Researchers at Oklahoma State University are working to better understand the effects the smoke from those fires has on our climate and human health.
Dr. Elijah Schnitzler, assistant professor in the Department of Chemistry, recently had his work published in the Proceedings of the National Academy of Sciences of the United States of America, one of the most prestigious multidisciplinary research journals.
His work specifically focused on particles created from burning biomass — otherwise known as plant-based material.
When a wildfire tears through somewhere like the tallgrass prairies, it produces biomass burning organic aerosol (BBOA), which affects climate by absorbing and scattering solar radiation. Schnitzler’s team is working to understand this effect as wildfires become more prevalent.
To do this, he focused on the tiny particles in smoke that are produced by wildfires. Specifically, he is concentrating on what happens to smoke as it is transported downwind from the fire.
“These particles are composed of organic compounds and they are sensitive to reactions with ozone,” said Schnitzler, noting there can be changes to the composition of these particles as they travel.
While in the air, BBOA can react with oxidants in the air and change color — called whitening — which leads to less radiation absorption, he said.
“There are a lot of processes that influence their color — one of those is whitening where a chemical reaction bleaches the particles,” Schnitzler said. “But other effects like condensation of other species onto particles also influence their color.
“Hopefully we will be able to contribute with the larger research community to a comprehensive understanding of the lifetime of these particles.
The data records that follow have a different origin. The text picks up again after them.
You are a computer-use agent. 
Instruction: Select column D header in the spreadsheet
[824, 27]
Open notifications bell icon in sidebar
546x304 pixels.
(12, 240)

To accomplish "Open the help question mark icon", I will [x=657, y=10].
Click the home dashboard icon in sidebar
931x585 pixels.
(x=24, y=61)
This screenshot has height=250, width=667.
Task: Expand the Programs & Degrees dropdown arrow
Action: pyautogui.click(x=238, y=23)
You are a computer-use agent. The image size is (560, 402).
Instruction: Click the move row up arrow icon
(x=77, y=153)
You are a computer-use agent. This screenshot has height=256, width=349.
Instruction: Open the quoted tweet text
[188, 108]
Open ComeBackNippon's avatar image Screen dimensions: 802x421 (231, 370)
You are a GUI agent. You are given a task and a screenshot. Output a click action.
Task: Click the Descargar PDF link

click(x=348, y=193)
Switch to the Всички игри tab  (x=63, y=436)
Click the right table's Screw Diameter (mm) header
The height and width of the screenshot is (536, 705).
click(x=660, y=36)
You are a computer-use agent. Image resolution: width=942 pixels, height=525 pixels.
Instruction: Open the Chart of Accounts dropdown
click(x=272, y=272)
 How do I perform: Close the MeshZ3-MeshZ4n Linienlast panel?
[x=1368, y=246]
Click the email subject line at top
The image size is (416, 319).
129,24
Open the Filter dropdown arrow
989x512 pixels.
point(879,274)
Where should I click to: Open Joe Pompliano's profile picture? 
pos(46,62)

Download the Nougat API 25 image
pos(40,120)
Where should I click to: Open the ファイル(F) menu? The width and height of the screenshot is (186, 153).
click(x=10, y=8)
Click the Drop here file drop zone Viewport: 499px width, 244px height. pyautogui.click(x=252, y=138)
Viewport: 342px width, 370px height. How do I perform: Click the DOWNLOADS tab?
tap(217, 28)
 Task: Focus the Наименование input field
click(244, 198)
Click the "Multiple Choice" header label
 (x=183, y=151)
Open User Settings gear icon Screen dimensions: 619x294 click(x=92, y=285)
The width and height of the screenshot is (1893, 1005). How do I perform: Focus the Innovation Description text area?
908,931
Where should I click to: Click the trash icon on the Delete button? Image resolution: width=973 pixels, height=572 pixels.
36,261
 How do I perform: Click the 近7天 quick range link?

We hope to develop an integrated picture of how the particles are transported downwind with simultaneous chemical reactions.”
The article — “Rate of atmospheric brown carbon whitening governed by environmental conditions” — was co-authored with researchers from the University of Toronto, the University of British Columbia, and the Massachusetts Institute of Technology (MIT).
Schnitzler's research will lead to a regional and large-scale understanding of what might happen in areas where these particles travel to during and after a wildfire, he said.
“My experimental work was combined with work at British Columbia and MIT,” he said. “It is a really good example of how bringing experiments and modeling together can allow us to make more general conclusions."